THE PROBLEM:
The task calls for the line containing "This screenshot has" and all later lines, through the end of the entries below, to be set down exactly and without pictures.

DATA FOR REVIEW:
*** Begin section ***

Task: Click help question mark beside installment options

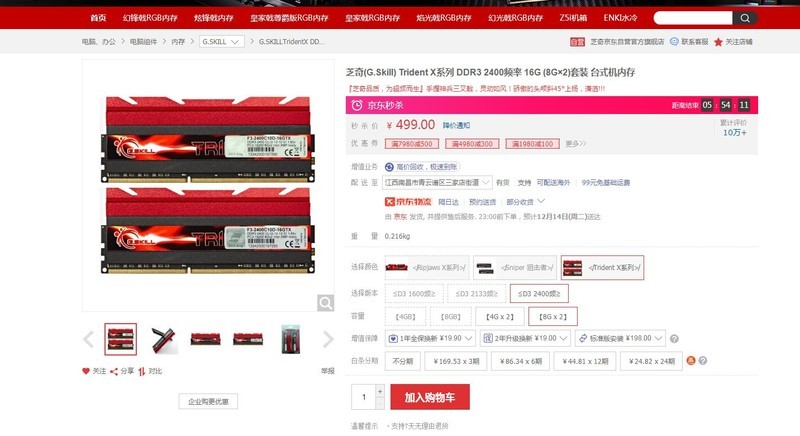Action: pos(703,361)
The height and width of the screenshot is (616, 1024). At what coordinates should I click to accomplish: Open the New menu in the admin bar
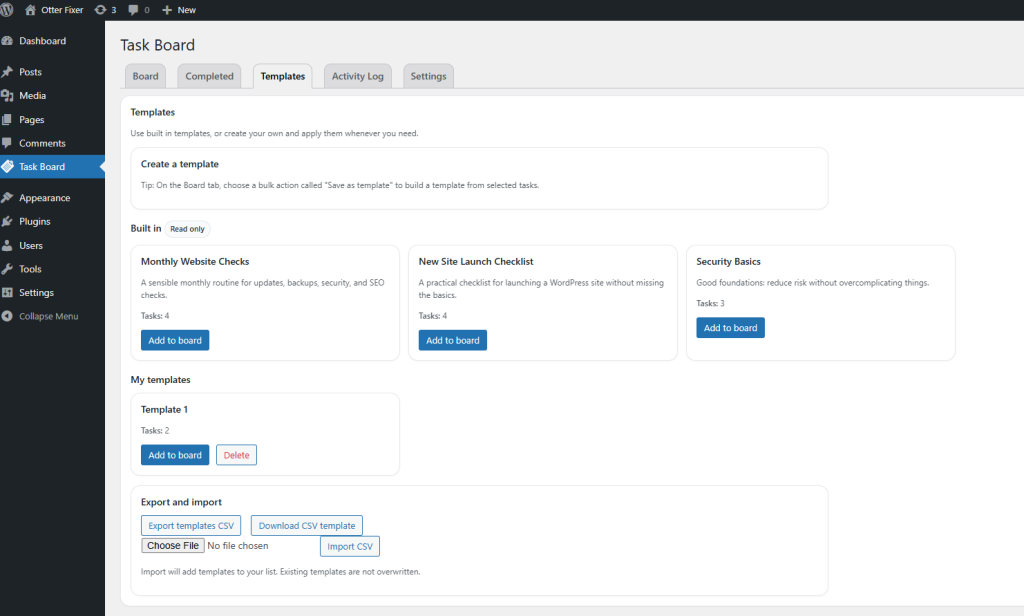[178, 9]

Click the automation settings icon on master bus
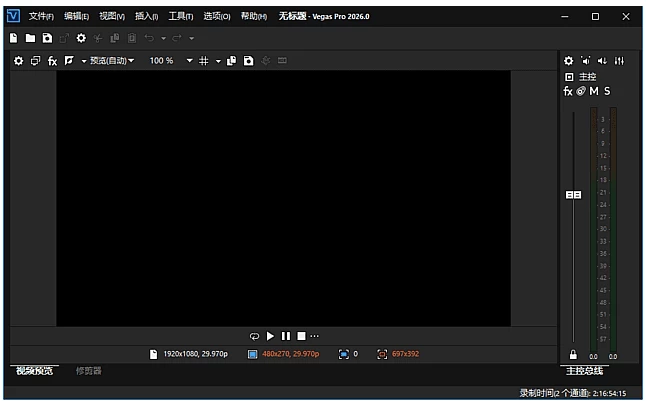pyautogui.click(x=581, y=91)
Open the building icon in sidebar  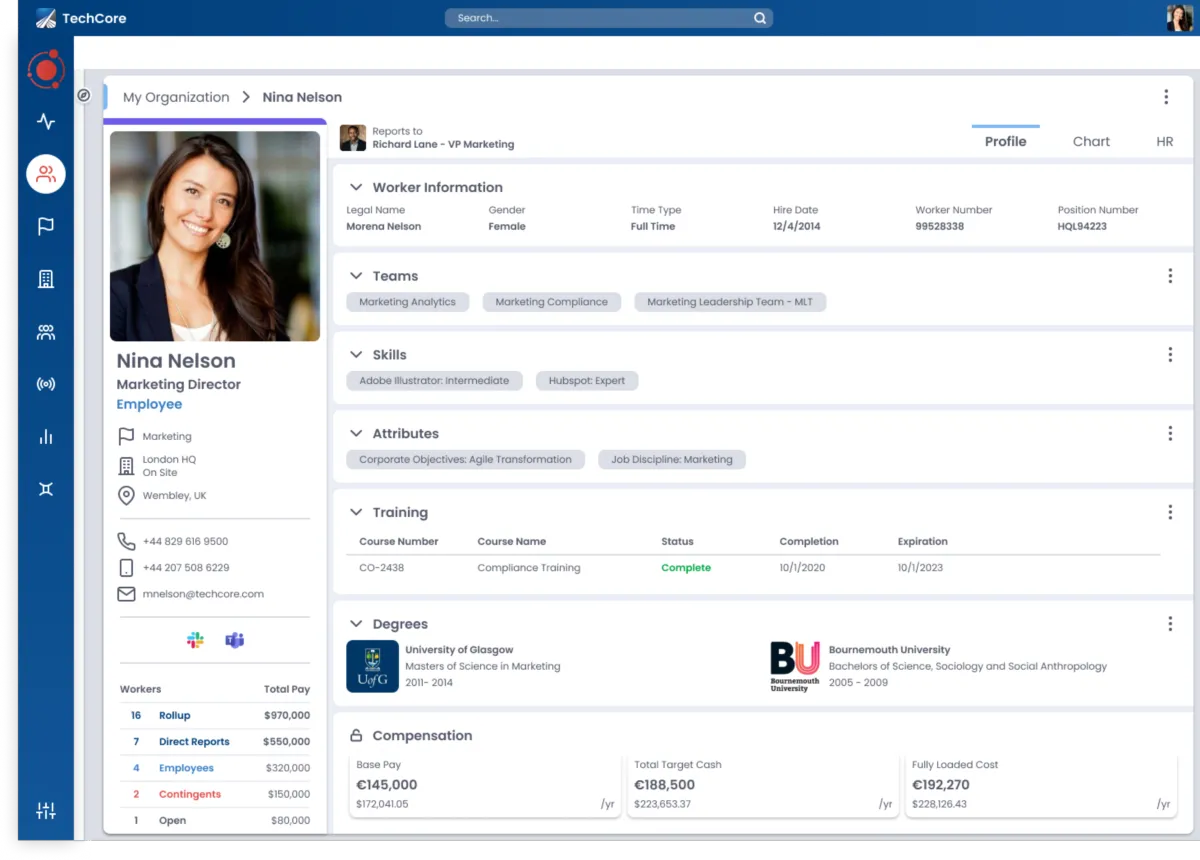(46, 279)
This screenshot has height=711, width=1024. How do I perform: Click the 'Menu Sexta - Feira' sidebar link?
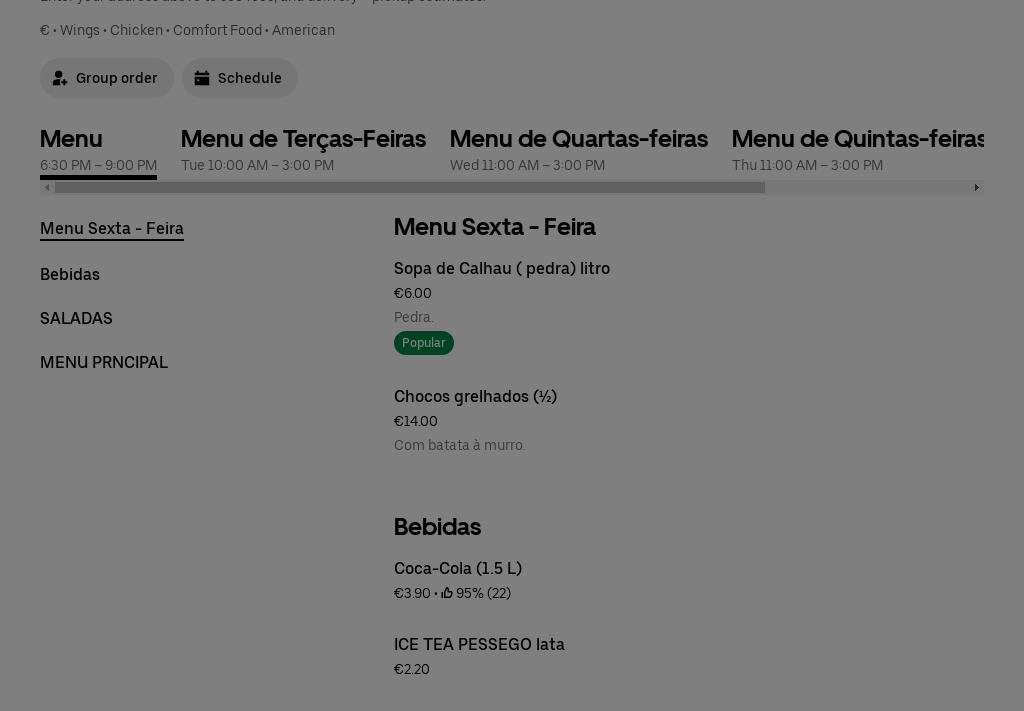point(112,228)
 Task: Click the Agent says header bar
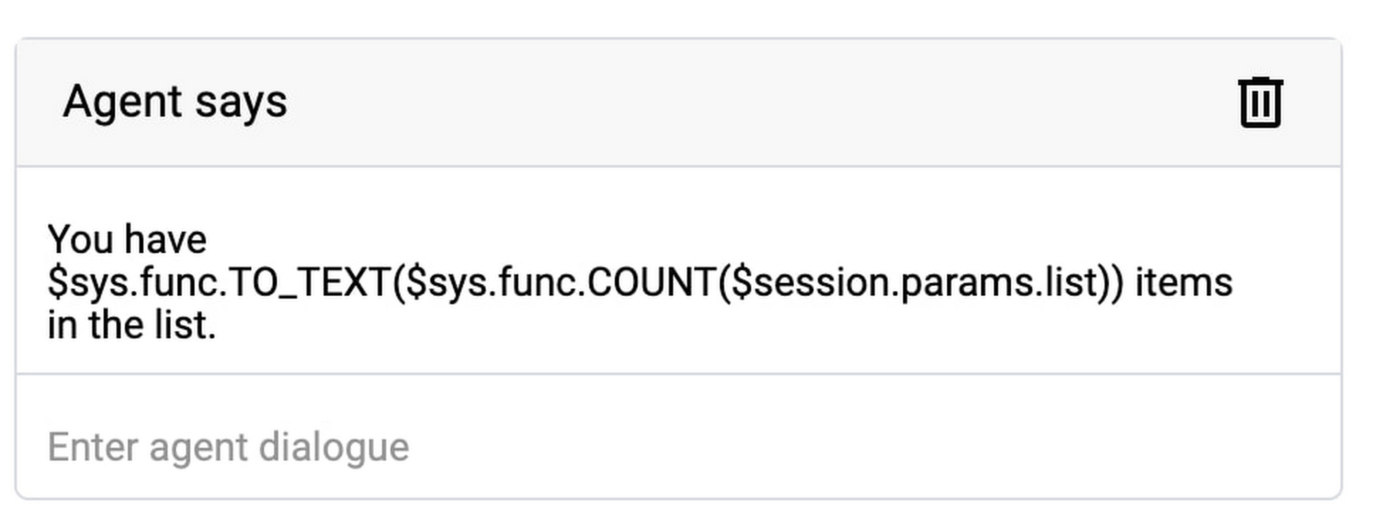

*** End section ***

FINISHED TASK:
This screenshot has height=711, width=1024. How do I perform: Click the 'Menu Sexta - Feira' sidebar link?
point(112,228)
 Task: Click the Agent says header bar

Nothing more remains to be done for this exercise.